== Work order ==
In the entries that follow, how many lines include "computer"? Give the number and nothing else.

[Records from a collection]
Segment Open
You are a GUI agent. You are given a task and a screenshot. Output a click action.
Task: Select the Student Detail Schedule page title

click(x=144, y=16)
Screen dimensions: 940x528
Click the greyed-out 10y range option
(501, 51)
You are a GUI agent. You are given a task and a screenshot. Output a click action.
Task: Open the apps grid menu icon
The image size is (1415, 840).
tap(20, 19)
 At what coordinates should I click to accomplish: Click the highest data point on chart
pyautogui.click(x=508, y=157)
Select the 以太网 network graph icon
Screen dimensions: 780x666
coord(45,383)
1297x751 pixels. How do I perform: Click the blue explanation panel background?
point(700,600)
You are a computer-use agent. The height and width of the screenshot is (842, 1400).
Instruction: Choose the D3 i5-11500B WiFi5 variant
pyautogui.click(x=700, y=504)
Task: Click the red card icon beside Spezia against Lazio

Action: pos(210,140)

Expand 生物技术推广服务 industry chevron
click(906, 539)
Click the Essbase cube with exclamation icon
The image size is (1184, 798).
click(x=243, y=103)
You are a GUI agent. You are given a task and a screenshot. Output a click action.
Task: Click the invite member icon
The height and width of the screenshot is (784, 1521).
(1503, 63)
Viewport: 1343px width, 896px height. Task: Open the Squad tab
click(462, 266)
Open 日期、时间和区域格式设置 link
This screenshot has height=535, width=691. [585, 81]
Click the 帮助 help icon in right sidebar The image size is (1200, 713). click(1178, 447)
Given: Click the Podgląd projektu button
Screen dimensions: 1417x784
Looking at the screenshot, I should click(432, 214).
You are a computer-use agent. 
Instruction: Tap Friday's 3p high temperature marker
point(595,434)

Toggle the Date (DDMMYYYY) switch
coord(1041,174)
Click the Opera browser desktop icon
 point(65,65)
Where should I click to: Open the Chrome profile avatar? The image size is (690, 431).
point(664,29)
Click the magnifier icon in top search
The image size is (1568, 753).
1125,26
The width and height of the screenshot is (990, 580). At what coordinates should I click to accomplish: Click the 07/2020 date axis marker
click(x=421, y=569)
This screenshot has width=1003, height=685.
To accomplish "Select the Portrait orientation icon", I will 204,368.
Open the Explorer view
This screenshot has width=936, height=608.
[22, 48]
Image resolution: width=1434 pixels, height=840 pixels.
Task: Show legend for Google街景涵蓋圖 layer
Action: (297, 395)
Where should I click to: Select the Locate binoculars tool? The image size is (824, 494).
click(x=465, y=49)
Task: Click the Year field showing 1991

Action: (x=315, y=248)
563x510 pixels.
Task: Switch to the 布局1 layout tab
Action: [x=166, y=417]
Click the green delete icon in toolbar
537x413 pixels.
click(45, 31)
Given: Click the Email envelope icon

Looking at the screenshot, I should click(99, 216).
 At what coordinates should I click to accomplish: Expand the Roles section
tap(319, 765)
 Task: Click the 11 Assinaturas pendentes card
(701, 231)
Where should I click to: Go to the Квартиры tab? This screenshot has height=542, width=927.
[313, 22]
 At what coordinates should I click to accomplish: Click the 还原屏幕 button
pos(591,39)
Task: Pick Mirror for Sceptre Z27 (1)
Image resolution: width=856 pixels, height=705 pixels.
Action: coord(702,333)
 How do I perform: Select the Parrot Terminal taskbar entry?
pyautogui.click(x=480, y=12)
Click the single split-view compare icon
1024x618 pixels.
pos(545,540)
Segment Closed
== Answer space ==
2